By John Lindsay-Poland, FOR Task Force on Latin America and the Caribbean, July 15, 2009
The United States is negotiating for the use of five military facilities in Colombia, in an agreement whose objectives include "filling the gaps left by the eventual cutting of [military] aid in Plan Colombia," according to sources in Washington and Bogotá cited by an explosive article published July 1 in the weekly Cambio magazine.
If such an agreement is reached, it could constitute an end run around the struggles waged for years by human rights, religious, peace, indigenous, Afro-Colombian, women's, and youth groups to demilitarize U.S. policy in Colombia.
The agreement would establish U.S. military operations for at least ten years on five sites -- at Palanquero, Puerto Salgar; Apiay, Meta; and Malambo (all air force bases); and in Cartagena and Malaga Bay (both naval bases). "Unlike the agreement for the U.S. military presence in Manta, the agreement at its start does not limit its application to counternarcotics operations in the Pacific, but extends to the Caribbean, and also includes assistance in the fight against terrorism -- that is, against the guerrillas," Cambio said.
The U.S. negotiators, the magazine says, "have made it known that even if they won't interfere in the exercise of command by Colombian officers on the bases, they will ensure the autonomy of U.S. military forces when operations go beyond Colombia's borders." So apart from U.S. soldiers' involvement in the Colombian army's decades-long counterinsurgency war, Colombian foreign policy in the region will be held hostage to U.S. actions in other countries that may be undertaken from the bases.
A point under negotiation is whether the agreement would be automatically renewed after ten years, or require a new agreement, as Colombian negotiators reportedly want. Either way, U.S. use of the base would extend until after the Obama administration is gone from the White House. Some people liken changing U.S. policy to turning around an aircraft carrier, which takes a long time. In this case, the aircraft carrier is dropping its anchors.
Another sticky point is judicial immunity for U.S. soldiers and contractors, sought by Washington. "Immunity = Impunity" wrote one reader on the Cambio site.
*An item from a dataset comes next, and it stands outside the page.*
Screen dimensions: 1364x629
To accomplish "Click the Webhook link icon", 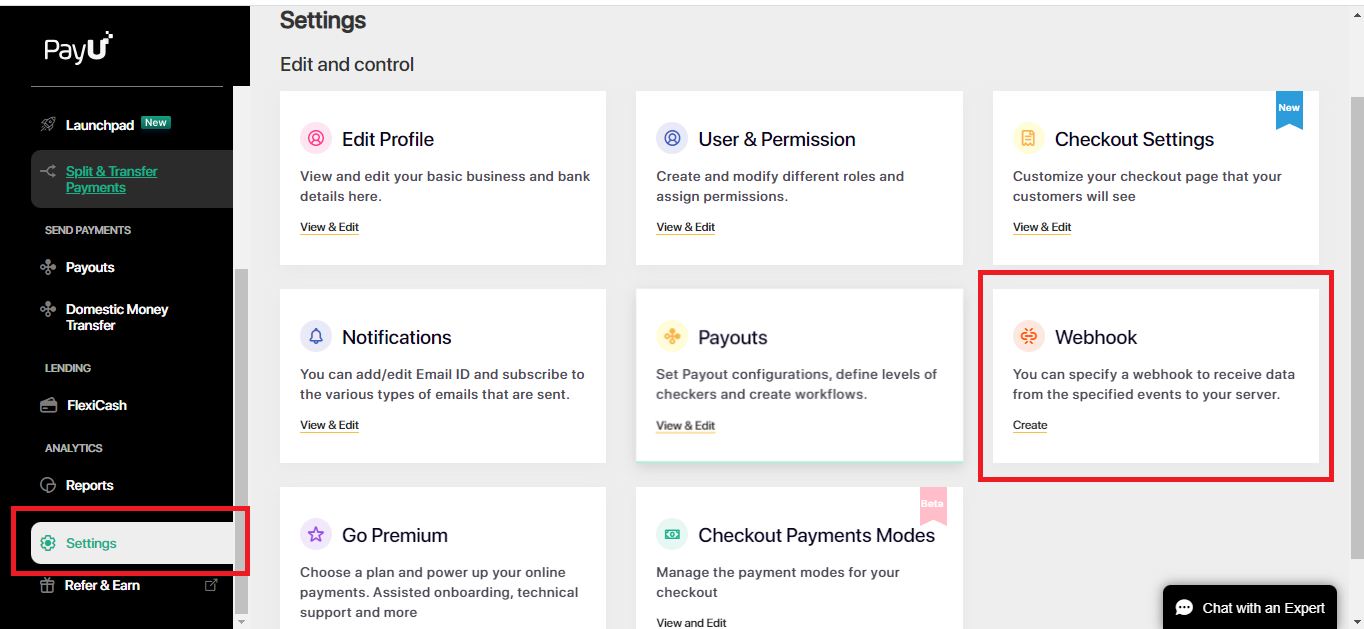I will pyautogui.click(x=1028, y=336).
The locations of the bases under negotiation raise further questions. None of them are on the coast of the Pacific Ocean, where aircraft from the Manta base patrolled for drug traffic -- supposedly with great success, reflecting how traffic has increased in the Pacific. Three of the bases are clustered near each other on the Caribbean coast, not far from existing U.S. military sites in Aruba and Curacao -- and closer to Venezuela than to the Pacific Ocean. Why are U.S. negotiators apparently forgoing Pacific sites, if counternarcotics is still part of the U.S. military mission? What missions "beyond Colombia's borders" are U.S. planners contemplating?
Annual funding requests for Plan Colombia, especially in the "Foreign Operations" bill, have been a space for debate about funding the Colombian military and are subject to conditions and reports on human rights. But funding for U.S. military activities in Colombia faces no such discussion. Even Colombia desk officers at the State Department don't know how much Defense Department money is spent in Colombia. And Congress exercises almost no direct oversight on the activities of U.S. military bases around the world -- with the exception of a couple high-profile sites like the detention center in Guantanamo Naval Station.
Moreover, Washington's and the U.S. military's priorities in Colombia are evolving. Congressional staffers have told us that Plan Colombia is scheduled to be reduced, and even many conservatives believe drug policy must change. The foreign aid budget approved by the House on July 9, which included $520 million for Colombia spending, zeroed out purchases of spray aircraft. It substantially cut other eradication programs from last year, although they still account for at least $80 million in military aid. The Malaga Bay naval base that hosts maritime interdiction operations received a boost in the bill.
But funding for military training and other non-drug war military aid -- that is, for counterinsurgency -- increased slightly (to $1.7 million and $60 million, respectively). The U.S. military budget will also likely include more than $100 million in aid to the war, not including $46 million requested for upgrades on the base in Palanquero.
The negotiations are set to conclude soon, since operations in Manta must cease by November, and U.S. officials have already indicated they will shut down operations there before September.
With an increasingly unpopular drug war and a president enamored with special operations, the establishment in Colombia of five U.S. military facilities for at least ten years, whose missions include counterinsurgency and transcend Colombian borders, would be the worst thing to happen to U.S. policy in the Andes since Plan Colombia began a decade ago. We invite you to work with us in mobilizing opposition to these negotiations.